Why epoll Beats select/poll: Inside Linux’s High‑Performance I/O Engine
This article explains how Linux’s epoll mechanism, built on libevent and using red‑black trees and ready‑list queues, provides scalable I/O multiplexing for sockets, eventfd and timerfd while traditional file systems like ext4 cannot be managed directly, and outlines the key efficiency tricks behind its design.
Overview
Developers using the high‑performance PHP container Workerman know that to support massive concurrent connections they must install the event extension, which is based on libevent – a lightweight, event‑driven networking library.
Libevent is a cross‑platform I/O event notification library. It wraps kernel mechanisms such as Linux’s epoll, Windows IOCP, and BSD kqueue, offering a uniform API for event‑driven programming.
What is epoll?
epollis Linux’s scalable I/O event notification mechanism introduced in kernel 2.5.44 to replace the older POSIX select(2) and poll(2) system calls. Unlike those calls, which have O(n) complexity, epoll achieves O(log n) by storing monitored file descriptors in a red‑black tree.
epoll is analogous to FreeBSD’s kqueue; both are built on configurable kernel objects presented to user space as file descriptors. When an event is registered, epoll adds it to its red‑black tree and a callback; ready events are placed on a ready list.
Key Efficiency Points of epoll
Internally manages file descriptors with a balanced red‑black tree, ensuring fast insert, delete, and lookup operations.
When a file descriptor becomes ready, the kernel invokes file_operations->poll to schedule the appropriate callback, enabling event‑driven execution.
The core data structures are the red‑black tree and the ready list; traversing the ready list yields all ready descriptors without scanning the entire set.
Which File Descriptors Can epoll Manage?
Not every file descriptor can be placed into an epoll set because many file systems (e.g., ext2, ext4, XFS) do not implement the poll operation. Only descriptors whose underlying file operations provide a poll method are eligible.
Who Supports It?
The most common eligible descriptor is a network socket.
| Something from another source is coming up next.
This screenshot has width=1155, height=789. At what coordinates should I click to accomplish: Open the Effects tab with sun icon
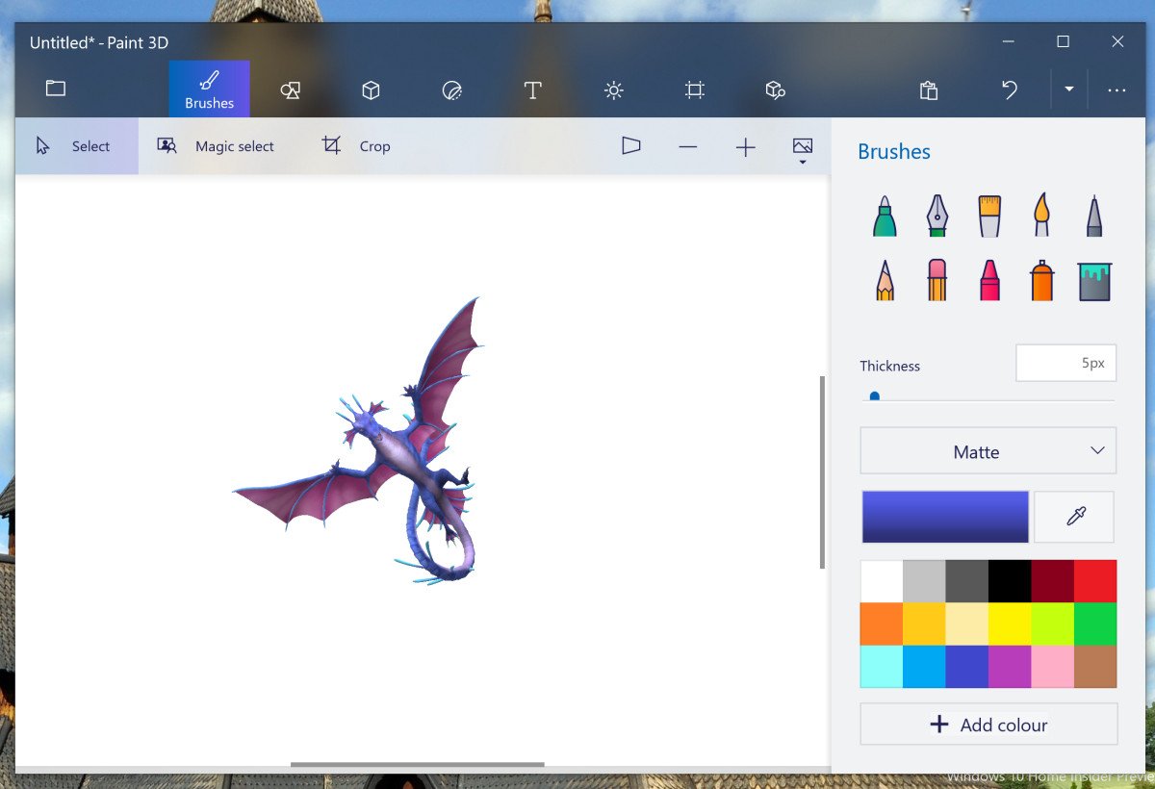click(x=613, y=89)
In Linux, sockets implement socket_file_operations (see net/socket.c) which includes a .poll handler.
static const struct file_operations socket_file_ops = {
.read_iter = sock_read_iter,
.write_iter = sock_write_iter,
.poll = sock_poll,
// ...
};Because sockets provide a poll callback, their file descriptors can be managed by epoll.
Other Supported Descriptors
eventfd : Created via the eventfd system call, this descriptor is used solely for event notification (e.g., producer‑consumer patterns).
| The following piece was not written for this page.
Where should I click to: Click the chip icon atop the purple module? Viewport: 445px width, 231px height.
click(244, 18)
timerfd : Created with timerfd_create, it generates readable events when a timer expires.
Summary
Basic I/O multiplexing is a 1‑to‑many model where a single loop handles many file descriptors.
True efficiency requires kernel‑level support; user‑space alone cannot precisely capture I/O readiness.
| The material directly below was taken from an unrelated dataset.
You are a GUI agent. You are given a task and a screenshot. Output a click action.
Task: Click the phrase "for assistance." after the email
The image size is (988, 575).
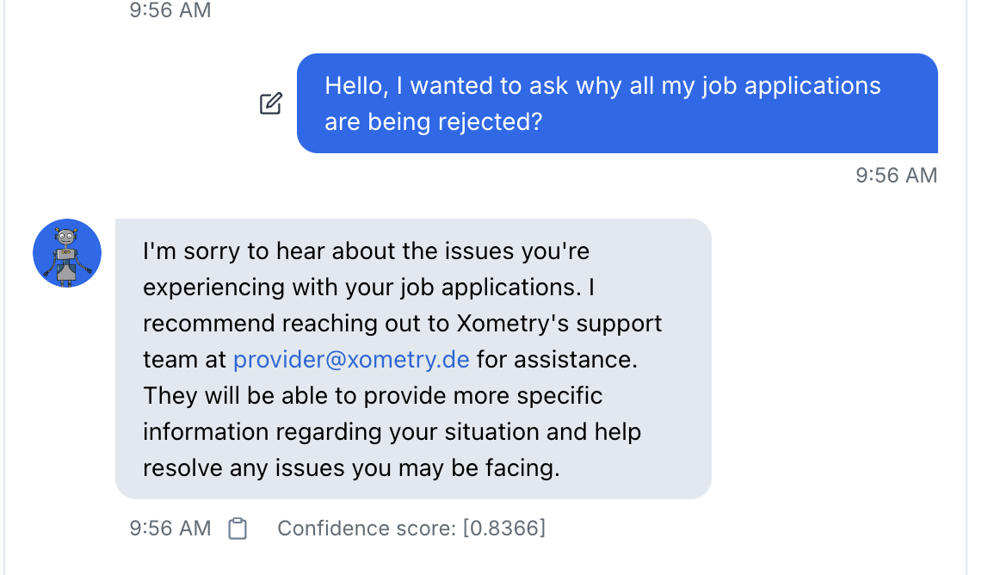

File descriptors must be set to non‑blocking mode.
epoll’s internal red‑black tree and ready‑list, combined with the kernel’s poll registration mechanism, provide high‑performance fd event management for concurrent I/O.
The full name of epoll is eventpoll; it is implemented as a file‑system‑like kernel module, so saying “epoll is a file system” is not inaccurate.
Socket fd, eventfd, and timerfd all implement the poll interface and can be registered with epoll_ctl for multiplexing.
Traditional file systems such as ext2, ext4, and XFS lack a poll implementation, so they cannot be directly managed by epoll; however, libraries like libaio can be used to bridge file I/O with epoll notifications.